Immer war Wawrinka bloß „der andere Schweizer“, egal, wie gut er spielte. Er blieb eine Randnotiz. Doch in diesem Jahr hat sich der 28-Jährige plötzlich freigespielt. Denn während Federer nach seiner Formkrise viel Häme in der Heimat einstecken musste, wurde Wawrinkas stärkste Saison seiner Karriere endlich wahrgenommen. Nach dieser Anerkennung hatte er sich immer gesehnt.

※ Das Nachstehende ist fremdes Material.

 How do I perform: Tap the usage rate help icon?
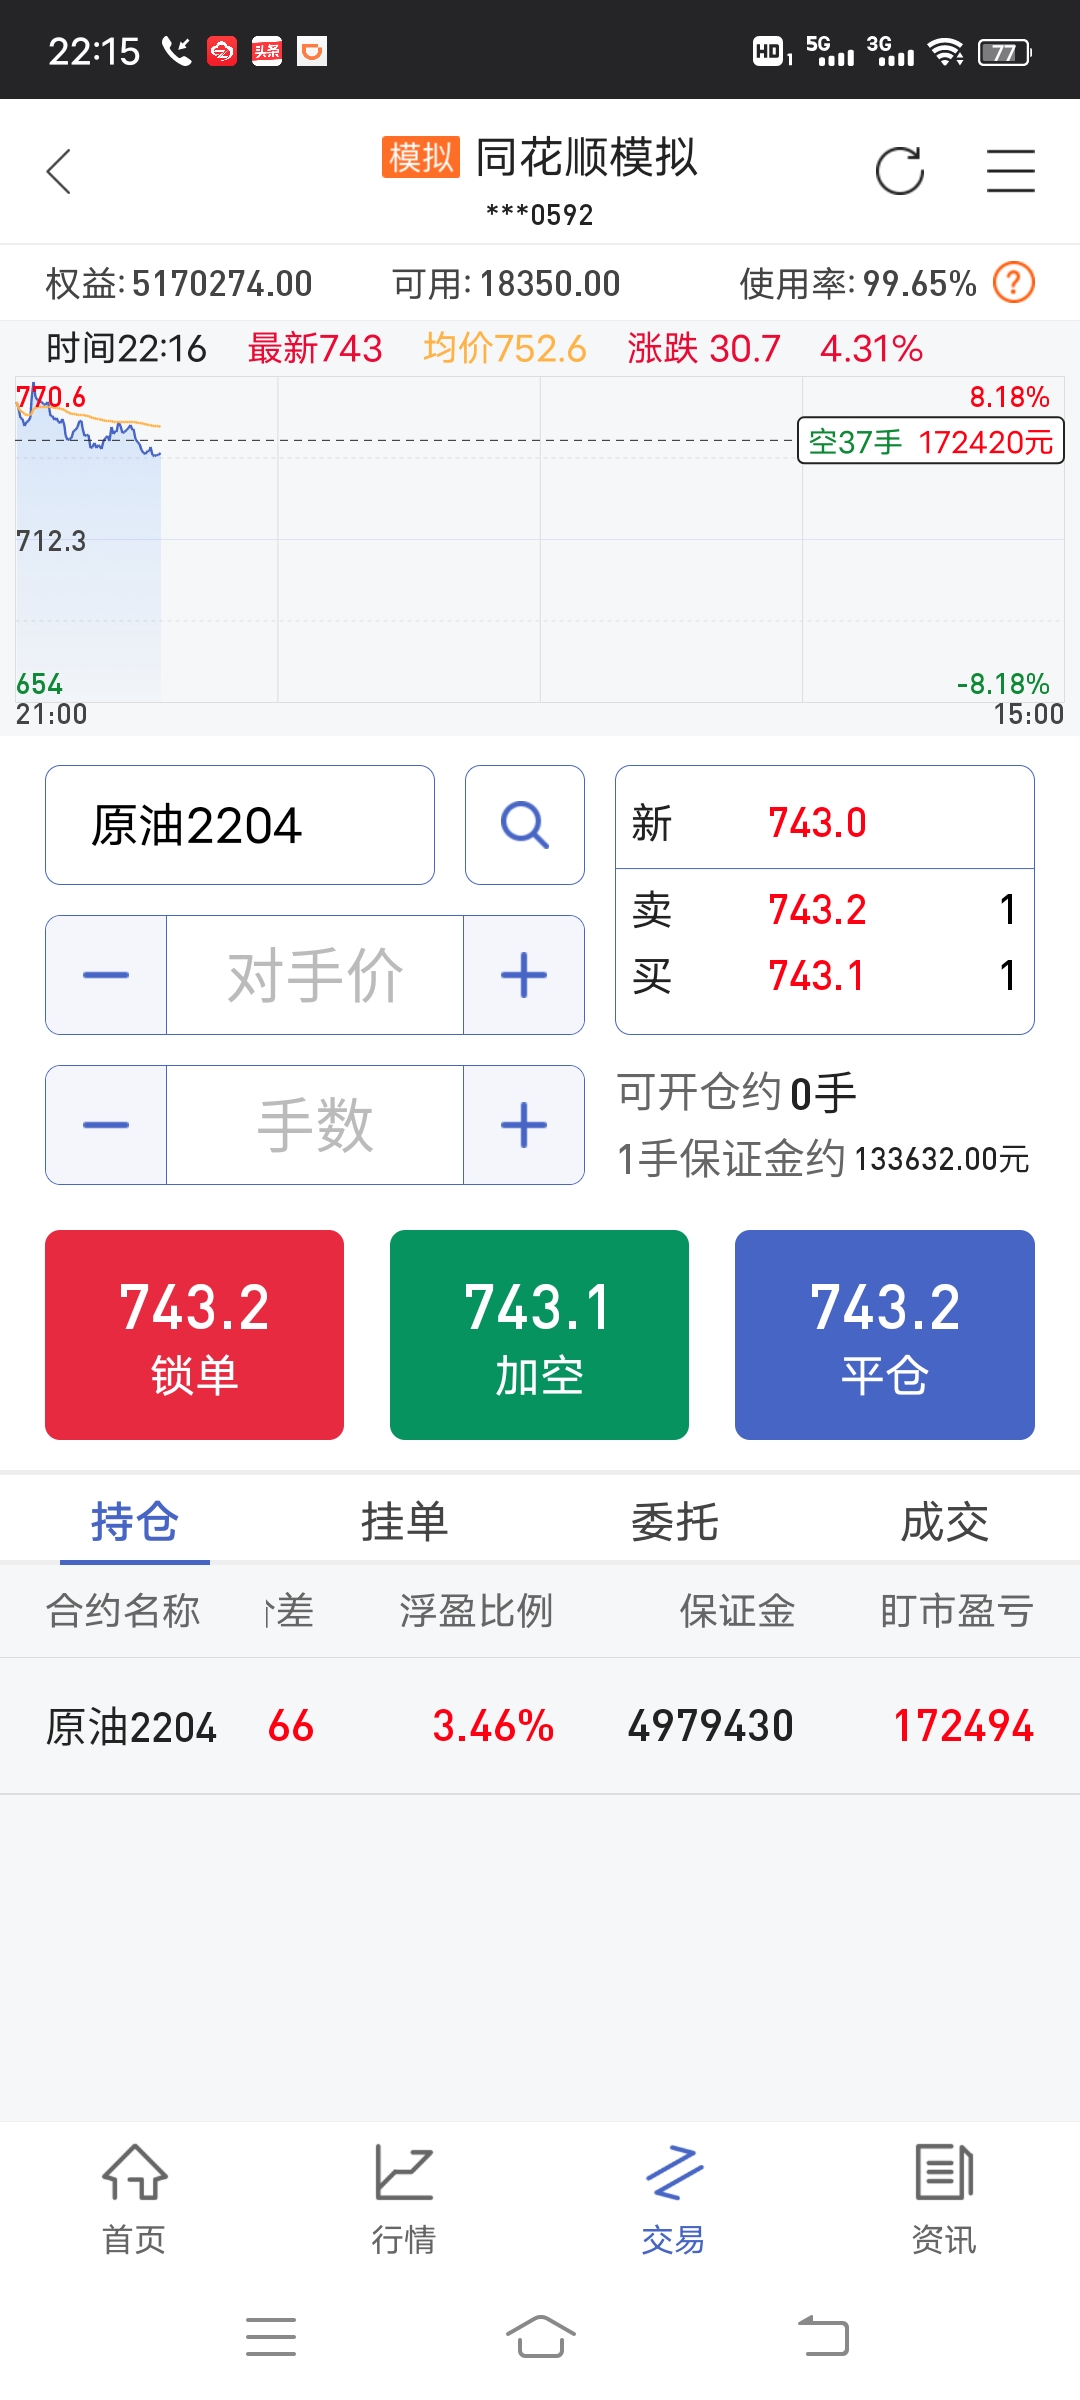[1014, 283]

„Ich bin enorm stolz, dass ich hier dabei bin“, sagte Wawrinka. Als Nummer acht der Welt reiste er nach London, so hoch rangierte er nie zuvor, obwohl er vor fünf Jahren schon einmal kurz in den Top Ten stand. Anderswo hätte man ihn gefeiert, doch in der Schweiz war das neben Federers Rekorden nur Mittelmaß.

Auch ist der introvertierte Wawrinka eben nicht so charismatisch wie Federer. Und dass der Lausanner nur Französisch und trotz seines deutschen Vaters polnischer Abstammung kein Deutsch spricht, verstimmte die Westschweizer Bevölkerung von jeher. „Ich lerne jetzt Deutsch“, versprach Wawrinka, dessen Vita ungewöhnlicher ist, als bei anderen Tennisspielern. Seine Eltern führen bei Lausanne gemeinsam mit behinderten Menschen einen anthroposophischen Bauernhof, schickten ihn auf die Waldorfschule. Sie erzogen ihn zu Bescheidenheit. Doch als Tennisprofi fehlte Wawrinka das rechte Selbstvertrauen, Kritiker monierten: Er ist zu nett. „Mir fehlt ganz sicher nicht der Killerinstinkt“, hatte er sich seinerzeit gewehrt, „ich zweifle nur zu oft an meinen Fähigkeiten und verliere darum Matches.“

Dass die Zweifel beseitigt sind und er aufgeblüht ist, verdankt er der Zusammenarbeit mit Trainer Magnus Norman. Mit dem schwedischen Ex-Profi schaffte Wawrinka den Sprung vom oft zu schwankenden Spieler in die Elite. „Stan muss sich an den Allerbesten orientieren“, sagt Norman, „Djokovic, Federer und Nadal stehen auch nicht nur des Glücks oder des Talents wegen ganz oben.“

Norman passte Wawrinkas Training, den Spielplan, die Fitnessarbeit und die Ernährung seinem Konzept an und sprach mit ihm viel über Mentalität und Selbstvertrauen. Er fand Gehör bei Wawrinka, der im Halbfinale der US Open in einem furiosen Fünfsatzkrimi Djokovic noch unterlag. Es war jenes Match, das aller Welt zeigte, welcher Kampfgeist, welche Qualität in ihm steckt und dass er es mit jedem aufnehmen kann. Schüchtern war gestern. Als „Stan the Man“ wird er seither gefeiert, zierte statt Federer die Titelseiten. Man widmete ihm sogar eine Comicfigur: Iron Stan. Nun hat so ein kleines Land wie die Schweiz auf einmal zwei Tennis-Superhelden.